▸ **AIM OF THE TASK**: Reproduce every entry word for word.

▸ **SUPPLIED INFORMATION**:
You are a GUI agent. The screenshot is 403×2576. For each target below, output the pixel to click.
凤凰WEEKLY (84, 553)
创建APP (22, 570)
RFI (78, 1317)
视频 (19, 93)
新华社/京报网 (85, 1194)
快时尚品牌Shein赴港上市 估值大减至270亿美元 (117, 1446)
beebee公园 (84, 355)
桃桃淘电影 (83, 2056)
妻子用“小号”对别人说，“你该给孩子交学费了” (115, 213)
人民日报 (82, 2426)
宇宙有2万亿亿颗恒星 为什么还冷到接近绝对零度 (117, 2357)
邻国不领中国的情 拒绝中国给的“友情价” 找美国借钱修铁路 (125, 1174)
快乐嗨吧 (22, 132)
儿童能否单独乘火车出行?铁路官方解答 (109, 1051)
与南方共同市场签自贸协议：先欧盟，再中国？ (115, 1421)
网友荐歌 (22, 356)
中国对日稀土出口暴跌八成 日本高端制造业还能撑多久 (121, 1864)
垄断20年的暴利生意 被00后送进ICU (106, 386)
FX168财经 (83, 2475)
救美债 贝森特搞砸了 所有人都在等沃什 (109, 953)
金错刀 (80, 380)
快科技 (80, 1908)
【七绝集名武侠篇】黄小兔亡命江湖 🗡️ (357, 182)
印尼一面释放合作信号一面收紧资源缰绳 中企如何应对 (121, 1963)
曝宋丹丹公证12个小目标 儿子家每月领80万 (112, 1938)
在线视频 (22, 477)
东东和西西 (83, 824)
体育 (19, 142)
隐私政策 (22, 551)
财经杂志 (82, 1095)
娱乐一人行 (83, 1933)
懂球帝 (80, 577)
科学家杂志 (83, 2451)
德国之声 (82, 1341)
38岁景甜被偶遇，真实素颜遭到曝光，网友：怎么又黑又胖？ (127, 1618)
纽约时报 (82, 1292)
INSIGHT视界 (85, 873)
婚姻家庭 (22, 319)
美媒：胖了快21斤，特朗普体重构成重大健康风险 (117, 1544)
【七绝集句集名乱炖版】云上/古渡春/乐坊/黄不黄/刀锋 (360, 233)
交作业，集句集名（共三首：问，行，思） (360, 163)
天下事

▸ **WRITTEN RESPONSE**:
You are a GUI agent. The screenshot is 403×2576. For each target below, output the pixel to click.
凤凰WEEKLY (84, 553)
创建APP (22, 570)
RFI (78, 1317)
视频 (19, 93)
新华社/京报网 (85, 1194)
快时尚品牌Shein赴港上市 估值大减至270亿美元 (117, 1446)
beebee公园 (84, 355)
桃桃淘电影 (83, 2056)
妻子用“小号”对别人说，“你该给孩子交学费了” (115, 213)
人民日报 (82, 2426)
宇宙有2万亿亿颗恒星 为什么还冷到接近绝对零度 (117, 2357)
邻国不领中国的情 拒绝中国给的“友情价” 找美国借钱修铁路 (125, 1174)
快乐嗨吧 (22, 132)
儿童能否单独乘火车出行?铁路官方解答 (109, 1051)
与南方共同市场签自贸协议：先欧盟，再中国？ (115, 1421)
网友荐歌 (22, 356)
中国对日稀土出口暴跌八成 日本高端制造业还能撑多久 (121, 1864)
垄断20年的暴利生意 被00后送进ICU (106, 386)
FX168财经 (83, 2475)
救美债 贝森特搞砸了 所有人都在等沃什 (109, 953)
金错刀 (80, 380)
快科技 (80, 1908)
【七绝集名武侠篇】黄小兔亡命江湖 🗡️ (357, 182)
印尼一面释放合作信号一面收紧资源缰绳 中企如何应对 (121, 1963)
曝宋丹丹公证12个小目标 儿子家每月领80万 (112, 1938)
在线视频 (22, 477)
东东和西西 (83, 824)
体育 (19, 142)
隐私政策 (22, 551)
财经杂志 (82, 1095)
娱乐一人行 (83, 1933)
懂球帝 (80, 577)
科学家杂志 (83, 2451)
德国之声 (82, 1341)
38岁景甜被偶遇，真实素颜遭到曝光，网友：怎么又黑又胖？ (127, 1618)
纽约时报 (82, 1292)
INSIGHT视界 (85, 873)
婚姻家庭 (22, 319)
美媒：胖了快21斤，特朗普体重构成重大健康风险 (117, 1544)
【七绝集句集名乱炖版】云上/古渡春/乐坊/黄不黄/刀锋 (360, 233)
交作业，集句集名（共三首：问，行，思） (360, 163)
天下事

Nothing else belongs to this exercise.